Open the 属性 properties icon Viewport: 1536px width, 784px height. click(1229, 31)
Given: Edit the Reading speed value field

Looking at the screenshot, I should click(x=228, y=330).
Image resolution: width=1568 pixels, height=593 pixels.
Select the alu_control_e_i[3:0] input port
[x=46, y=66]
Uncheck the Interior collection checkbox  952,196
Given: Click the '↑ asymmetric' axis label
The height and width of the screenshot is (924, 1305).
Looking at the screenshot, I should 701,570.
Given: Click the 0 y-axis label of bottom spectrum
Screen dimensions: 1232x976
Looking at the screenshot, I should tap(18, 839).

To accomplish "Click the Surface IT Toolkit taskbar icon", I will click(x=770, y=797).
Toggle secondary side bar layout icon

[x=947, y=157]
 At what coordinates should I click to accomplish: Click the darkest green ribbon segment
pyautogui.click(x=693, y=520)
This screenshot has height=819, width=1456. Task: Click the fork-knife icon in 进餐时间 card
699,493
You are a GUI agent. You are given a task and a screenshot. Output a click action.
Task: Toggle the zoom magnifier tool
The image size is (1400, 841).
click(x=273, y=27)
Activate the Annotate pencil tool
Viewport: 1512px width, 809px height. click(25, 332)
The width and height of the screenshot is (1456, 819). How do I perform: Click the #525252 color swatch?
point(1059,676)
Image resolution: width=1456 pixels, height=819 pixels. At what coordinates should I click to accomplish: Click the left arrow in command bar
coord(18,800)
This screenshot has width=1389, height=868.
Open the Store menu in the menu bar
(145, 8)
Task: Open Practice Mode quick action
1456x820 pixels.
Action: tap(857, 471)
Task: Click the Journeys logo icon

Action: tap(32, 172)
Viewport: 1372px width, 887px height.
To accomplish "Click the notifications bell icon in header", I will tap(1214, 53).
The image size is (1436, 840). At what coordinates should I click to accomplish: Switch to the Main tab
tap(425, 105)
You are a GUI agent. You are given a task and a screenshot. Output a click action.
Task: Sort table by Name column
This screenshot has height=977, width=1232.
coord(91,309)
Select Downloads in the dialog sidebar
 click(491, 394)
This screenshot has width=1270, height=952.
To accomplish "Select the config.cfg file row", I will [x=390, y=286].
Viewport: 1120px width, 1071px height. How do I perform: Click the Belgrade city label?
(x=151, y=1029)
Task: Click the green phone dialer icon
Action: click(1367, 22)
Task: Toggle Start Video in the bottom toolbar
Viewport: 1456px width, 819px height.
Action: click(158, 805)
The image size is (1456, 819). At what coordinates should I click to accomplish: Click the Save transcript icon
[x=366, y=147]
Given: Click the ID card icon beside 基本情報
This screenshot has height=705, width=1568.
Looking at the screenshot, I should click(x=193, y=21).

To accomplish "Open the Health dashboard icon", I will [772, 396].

# # # #

Filter the entries and keep only the lines holding "bottom".

RESULT:
Given: Click the 0 y-axis label of bottom spectrum
Task: Toggle Start Video in the bottom toolbar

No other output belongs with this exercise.